So yeah, as I said in the other thread, I went to Edinburgh for a conference a few weeks back, and by far the biggest news from the conference has to be: Railo is going Open Source! (cool)
Railo is an alternative CFML engine to Adobe ColdFusion, already far cheaper (and with lots of extra useful features), but at Scotch on the Rocks they announced that they will be going completely open source - but better than that, they will be joining JBoss.org and thus opening a gateway to the larger Java community.
There's a lot more CFML news that should convince people who have previously dismissed it to re-consider:
- Adobe have started an Open Process Initiative, to be a lot more open about what is happening with ColdFusion, including a public bug tracker/feature request.

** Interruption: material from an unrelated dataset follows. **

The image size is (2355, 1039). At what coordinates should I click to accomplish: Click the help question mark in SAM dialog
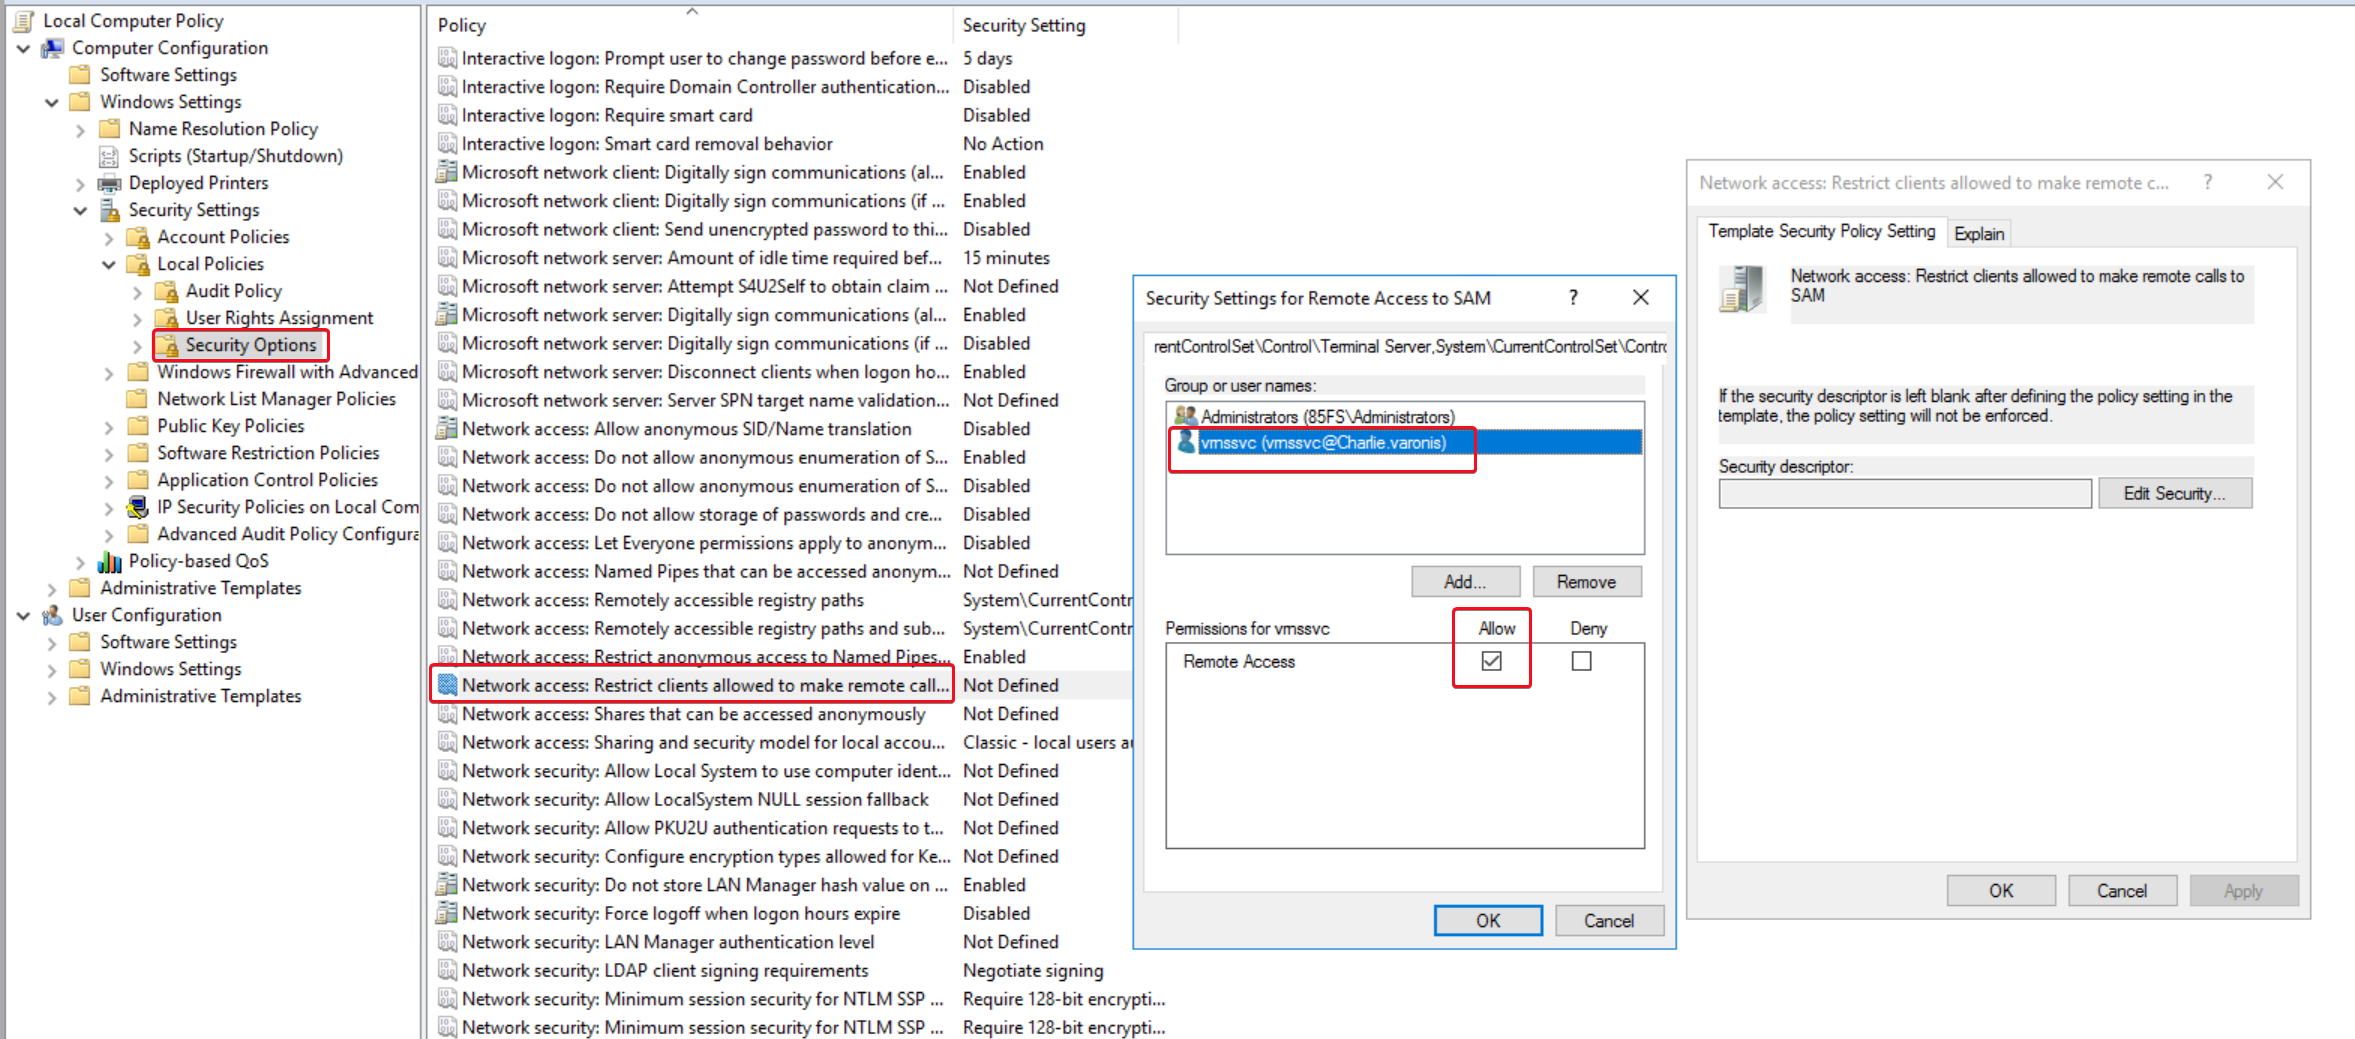click(1573, 297)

- Adobe are giving the full Enterprise edition of ColdFusion away free for Educational use.
- Adobe, Railo, and some key community figures have formed a CFML Advisory Committee to create a CFML language that all the engines can adhere to.
- Railo 3.0 is out soon, with cool cfvideo and cfvideoplayer functionality to make converting between formats and displaying movies on pages /really/ simple.
- Railo is going Open Source under LGPLv2, as of Railo 3.1 due out later this year
- Railo is joining JBoss, and will be providing simple support for things like Hibernate ORM, Clustering, and lots more.
- BlueDragon went Open Source under GPLv3 earlier this year.
- All engines (but particularly Railo and CF8) have/are introducing extra syntax improvements, including to CFScript for strange people that don't like tags.
In addition to all that, the number of frameworks for CFML has been growing rapidly...
with Fusebox, Mach-ii, ModelGlue, ColdBox, and more providing MVC-style controller circuits.
there's Transfer, Reactor, and several others for ORM
and ColdSpring and LightWire both offering IoC and AOP
etc
The next year is going to be a great time for CFML developers - PHP, Python and Ruby better watch out.